Esta é a propriedade que torna "que raiz vou obter?" uma questão sem resposta em geral. Para polinómios sobre os números complexos, os conjuntos de pontos iniciais que levam a cada raiz são chamados bacias de atração, e as suas fronteiras são fractais: arbitrariamente perto de um ponto que converge para uma raiz encontra-se um ponto que converge para outra. Hubbard, Schleicher e Sutherland mostraram em 2001 que é, contudo, possível construir um conjunto finito de pontos iniciais com a garantia de encontrar todas as raízes de um dado polinómio — um resultado notável, e uma medida de quanto trabalho a frase "basta usar o método de Newton" esconde silenciosamente.
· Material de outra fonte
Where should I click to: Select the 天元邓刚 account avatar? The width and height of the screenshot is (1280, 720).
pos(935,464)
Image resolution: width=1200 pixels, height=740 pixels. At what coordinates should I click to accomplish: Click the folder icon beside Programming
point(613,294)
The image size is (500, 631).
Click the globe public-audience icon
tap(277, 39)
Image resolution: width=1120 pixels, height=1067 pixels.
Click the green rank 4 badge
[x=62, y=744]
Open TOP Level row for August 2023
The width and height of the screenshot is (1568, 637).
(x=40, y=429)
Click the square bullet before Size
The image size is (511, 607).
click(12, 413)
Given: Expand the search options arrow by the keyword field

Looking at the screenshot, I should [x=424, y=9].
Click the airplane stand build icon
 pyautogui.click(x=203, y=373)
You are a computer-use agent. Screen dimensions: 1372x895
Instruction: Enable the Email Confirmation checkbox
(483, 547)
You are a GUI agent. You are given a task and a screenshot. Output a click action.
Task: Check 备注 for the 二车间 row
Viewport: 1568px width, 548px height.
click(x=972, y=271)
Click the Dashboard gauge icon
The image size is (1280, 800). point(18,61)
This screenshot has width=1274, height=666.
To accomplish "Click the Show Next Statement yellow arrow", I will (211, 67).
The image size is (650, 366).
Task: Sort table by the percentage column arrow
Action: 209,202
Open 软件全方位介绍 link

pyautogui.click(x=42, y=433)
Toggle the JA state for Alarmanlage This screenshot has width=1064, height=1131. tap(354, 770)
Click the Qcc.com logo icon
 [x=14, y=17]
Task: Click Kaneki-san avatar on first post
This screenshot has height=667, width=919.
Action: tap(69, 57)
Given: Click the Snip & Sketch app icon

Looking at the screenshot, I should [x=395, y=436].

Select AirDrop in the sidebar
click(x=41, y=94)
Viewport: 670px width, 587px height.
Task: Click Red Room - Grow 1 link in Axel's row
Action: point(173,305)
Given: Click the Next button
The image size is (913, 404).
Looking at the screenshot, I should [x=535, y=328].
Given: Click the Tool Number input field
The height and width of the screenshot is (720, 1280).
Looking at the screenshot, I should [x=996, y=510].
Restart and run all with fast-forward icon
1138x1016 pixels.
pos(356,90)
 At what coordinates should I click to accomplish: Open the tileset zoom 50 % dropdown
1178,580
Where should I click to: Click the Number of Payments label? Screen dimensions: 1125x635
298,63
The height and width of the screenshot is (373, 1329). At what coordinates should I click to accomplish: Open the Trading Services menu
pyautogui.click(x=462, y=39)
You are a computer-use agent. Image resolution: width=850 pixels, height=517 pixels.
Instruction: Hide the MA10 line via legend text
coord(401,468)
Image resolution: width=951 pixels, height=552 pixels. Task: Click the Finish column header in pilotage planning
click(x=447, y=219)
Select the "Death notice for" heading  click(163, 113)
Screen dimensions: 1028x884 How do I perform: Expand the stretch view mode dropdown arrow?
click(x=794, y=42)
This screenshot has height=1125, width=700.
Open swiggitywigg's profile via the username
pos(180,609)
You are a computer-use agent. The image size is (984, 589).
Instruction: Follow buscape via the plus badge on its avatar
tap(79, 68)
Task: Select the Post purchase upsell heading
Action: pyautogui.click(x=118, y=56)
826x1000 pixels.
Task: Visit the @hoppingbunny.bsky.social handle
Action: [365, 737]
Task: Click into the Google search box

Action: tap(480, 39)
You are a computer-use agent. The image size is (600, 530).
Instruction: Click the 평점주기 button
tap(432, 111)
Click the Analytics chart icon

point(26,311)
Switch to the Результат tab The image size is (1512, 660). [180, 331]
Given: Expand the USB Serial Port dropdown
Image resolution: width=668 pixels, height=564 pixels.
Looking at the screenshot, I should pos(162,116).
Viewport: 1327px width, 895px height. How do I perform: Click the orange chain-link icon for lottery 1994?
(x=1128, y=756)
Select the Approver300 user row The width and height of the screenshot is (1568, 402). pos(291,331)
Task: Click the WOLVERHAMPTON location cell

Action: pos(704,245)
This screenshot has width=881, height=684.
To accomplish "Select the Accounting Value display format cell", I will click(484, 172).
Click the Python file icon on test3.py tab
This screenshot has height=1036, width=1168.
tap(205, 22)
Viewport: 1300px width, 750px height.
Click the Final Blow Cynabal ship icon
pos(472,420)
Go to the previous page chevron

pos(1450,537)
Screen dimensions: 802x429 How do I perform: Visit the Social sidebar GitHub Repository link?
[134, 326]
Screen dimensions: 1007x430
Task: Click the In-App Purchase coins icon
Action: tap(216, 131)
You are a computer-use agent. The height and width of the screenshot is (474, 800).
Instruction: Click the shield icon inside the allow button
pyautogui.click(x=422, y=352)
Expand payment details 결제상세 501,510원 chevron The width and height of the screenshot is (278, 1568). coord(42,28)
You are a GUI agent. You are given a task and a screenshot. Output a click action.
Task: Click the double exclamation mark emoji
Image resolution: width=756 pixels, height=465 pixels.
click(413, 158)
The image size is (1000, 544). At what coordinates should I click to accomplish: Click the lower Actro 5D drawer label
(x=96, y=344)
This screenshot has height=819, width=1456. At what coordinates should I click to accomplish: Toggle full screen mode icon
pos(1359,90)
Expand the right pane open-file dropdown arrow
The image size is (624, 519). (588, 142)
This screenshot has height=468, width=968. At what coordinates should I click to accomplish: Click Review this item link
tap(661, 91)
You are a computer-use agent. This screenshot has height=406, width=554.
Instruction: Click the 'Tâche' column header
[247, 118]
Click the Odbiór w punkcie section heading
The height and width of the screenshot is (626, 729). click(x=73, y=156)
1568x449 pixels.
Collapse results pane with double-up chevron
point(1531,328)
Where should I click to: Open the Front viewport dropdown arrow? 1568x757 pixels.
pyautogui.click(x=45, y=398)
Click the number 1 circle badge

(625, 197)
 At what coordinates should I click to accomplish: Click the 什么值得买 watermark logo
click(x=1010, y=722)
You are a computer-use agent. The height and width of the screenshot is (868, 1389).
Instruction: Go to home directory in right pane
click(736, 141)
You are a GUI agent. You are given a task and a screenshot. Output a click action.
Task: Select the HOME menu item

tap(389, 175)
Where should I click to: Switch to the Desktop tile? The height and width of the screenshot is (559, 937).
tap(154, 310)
O que isto muda na sua utilização

Daqui decorrem três consequências práticas, e todas as três são visíveis na página.

Em primeiro lugar, um resíduo pequeno não é uma garantia. Na execução diverge acima, o resíduo é 17,37 e está a subir, pelo que esse caso é detetado. Mas na execução com 0,57, o resíduo é 2 × 10⁻¹¹ e a resposta é uma raiz perfeitamente válida — apenas não aquela que quem fez a pergunta pretendia. Os testes de convergência podem dizer-lhe que encontrou uma solução. Nada no método lhe pode dizer que ela é a solução.

Em segundo lugar, os limites de iterações são fundamentais. O explorador para em vinte por predefinição, sendo essa a única razão pela qual a execução divergente tem um fim e não um transbordo (overflow). Os resolvedores em ambiente de produção fazem a mesma coisa, e o número não é arbitrário: uma iteração de Newton saudável numa função com bom comportamento atinge a precisão da máquina em cinco a dez passos, pelo que qualquer execução que ainda esteja a correr ao fim de vinte não está a convergir lentamente: simplesmente não está a convergir.

Em terceiro lugar, a solução para um mau ponto de partida raramente é um algoritmo melhor, mas sim um enquadramento num intervalo. A bisseção não pode divergir — se a função muda de sinal num intervalo, a regra do ponto médio não pode sair dele — e não pode escolher a raiz errada, porque existe apenas uma dentro do intervalo. É meramente lenta, ganhando um bit por passo em vez de duplicar os dígitos. A maioria dos resolvedores reais executa, portanto, um híbrido: aplica a bisseção até a estimativa estar comprovadamente próxima, e depois deixa que o método de Newton termine em três passos. Obtém-se a velocidade onde os pressupostos se mantêm e a garantia onde não se mantêm.

Existe uma nota de rodapé sobre o nome. O próprio método de Newton, de cerca de 1669, não usava derivadas e foi escrito para polinómios como uma sequência de substituições; Raphson simplificou-o em 1690; a forma ensinada hoje, com f′ e uma função diferenciável arbitrária f, é a de Simpson de 1740. Ypma reconstituiu toda a evolução em 1995. Aquilo que falha de forma tão instrutiva na raiz cúbica é uma arrumação do século XIX de uma receita do século XVII, e tem estado em todas as caixas de ferramentas numéricas desde então — o que é razão suficiente para saber precisamente onde falha.